8. The method (200) according to any preceding claim, further comprising constructing a binary neural network comprising plurality of layers wherein an output of each layer functions as an input of a consecutive layer, and wherein each layer in the plurality of layers is constructed consecutively by performing the layer constructing.

9. The method (200) according to any preceding claim, further comprising using the binary neural network in a telecommunication device.

10. A computer program product comprising program code configured the perform the method according to any preceding claim when the computer program product is executed on a computer.

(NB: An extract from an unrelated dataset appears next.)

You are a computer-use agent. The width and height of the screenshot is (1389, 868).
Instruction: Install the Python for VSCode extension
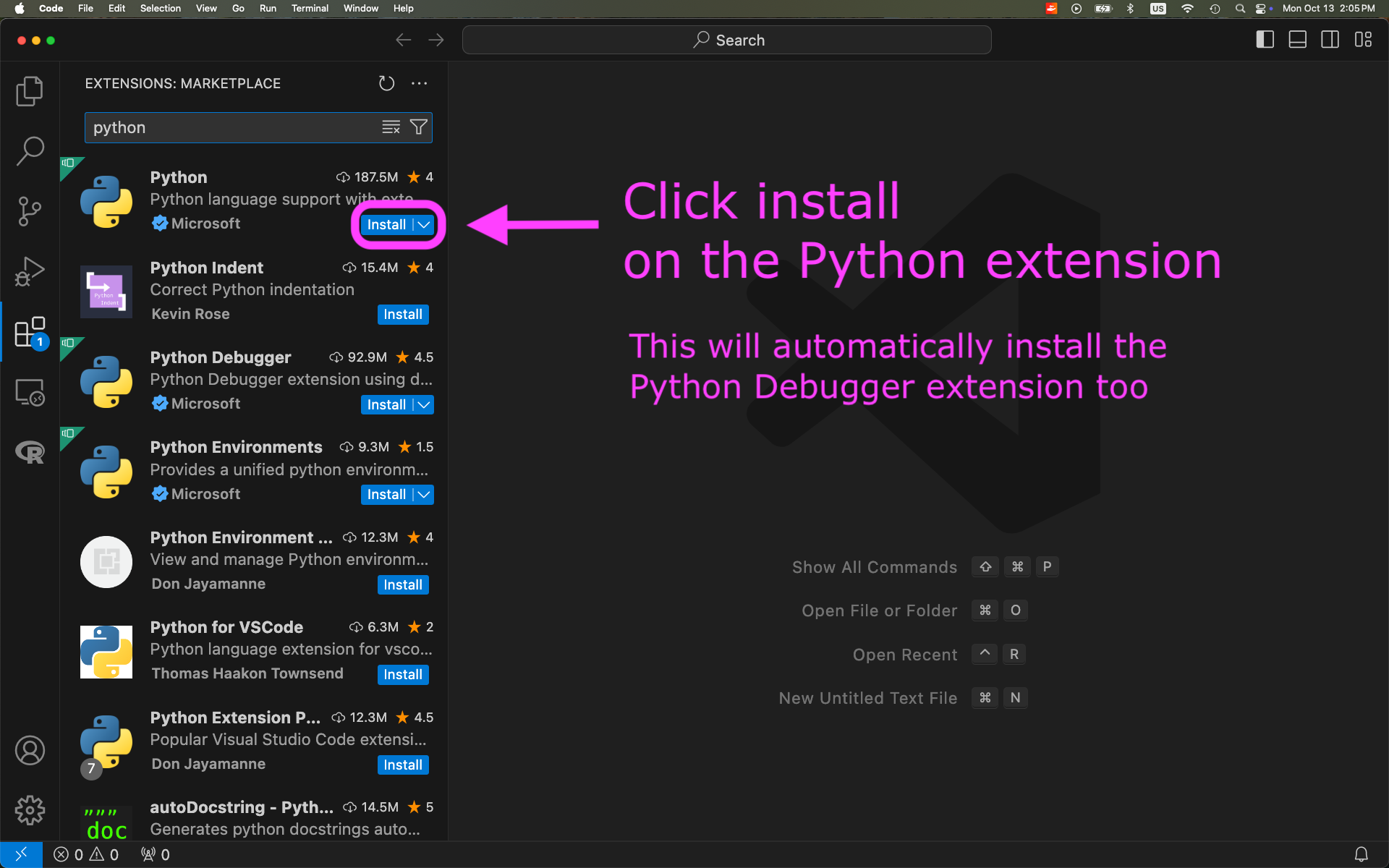click(402, 675)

11. A computing device (100), configured to: obtain a dataset (302) comprising a plurality of inputs and a plurality of labels, wherein each input in the plurality of inputs corresponds to a label in the plurality of labels; construct a layer of a binary neural network using the dataset, wherein the constructing the layer comprises at least: identify at least one knot (901) in the layer, wherein a knot corresponds to at least two inputs (401) of the layer that are mapped to the same output (404) by the layer and correspond to different labels in the plurality of labels; partition the at least one knot (901) into a first part and a second part, wherein inputs in the at least two inputs corresponding to the same label in the plurality of labels are partitioned into the same part; add a new binary neuron (401) comprising a plurality of weights (403) into the layer; and assign values to the plurality of weights of the new binary neuron in such a way that an output of the new binary neuron for inputs in the first part is binary complementary to an output of the new binary neuron for inputs in the second part.

12. The computing device (100) according to claim 11, further configured to partition the at least one knot into the first part and the second part by performing: identify a number of occurrences in the dataset for each input in the at least two inputs; and consecutively assign each input in the at least two inputs into the first part or into the second part according to which part has a lower sum of number of occurrences.

13. The computing device (100) according to claim 11 or claim 12, further configured to assign the values to the plurality of weights of the new binary neuron in such a way that an output of the new binary neuron for inputs in the first part is binary complementary to an output of the new binary neuron for inputs in the second part by performing: form a system of linear equations for the plurality of weights according to the condition that an output of the new binary neuron for inputs in the first part is binary complementary to an output of the new binary neuron for inputs in the second part; and solve the system of linear equations.

14. The computing device (100) according to claim 13, further configured to solve the system of linear equations by performing: assign each row in the system of linear equations a number of occurrences based on the dataset; and perform row elimination sequentially for the system of linear equations, wherein order of the row elimination follows the number of occurrences assigned to each row.

15. The computing device (100) according to claim 14, further configured to solve the system of linear equations by performing: in response to a pivoting condition being met, pivot columns of the system of linear equations after the row elimination.

16. The computing device (100) according to any of claims 11 – 15, further configured to repeat the operations of identifying at least one knot, partitioning the at least one knot, generating a new binary neuron, and assigning value to the plurality of weights until a preconfigured condition is met.

17. The computing device (100) according to claim 16, wherein the preconfigured condition comprises the layer no more comprising knots.

18. The computing device (100) according to any of claims 11 – 17, further configured to construct a binary neural network comprising plurality of layers wherein an output of each layer functions as an input of a consecutive layer, and to construct each layer in the plurality of layers consecutively by performing the layer constructing.

19. A telecommunication device comprising the computing device according to any of claims 11 – 18.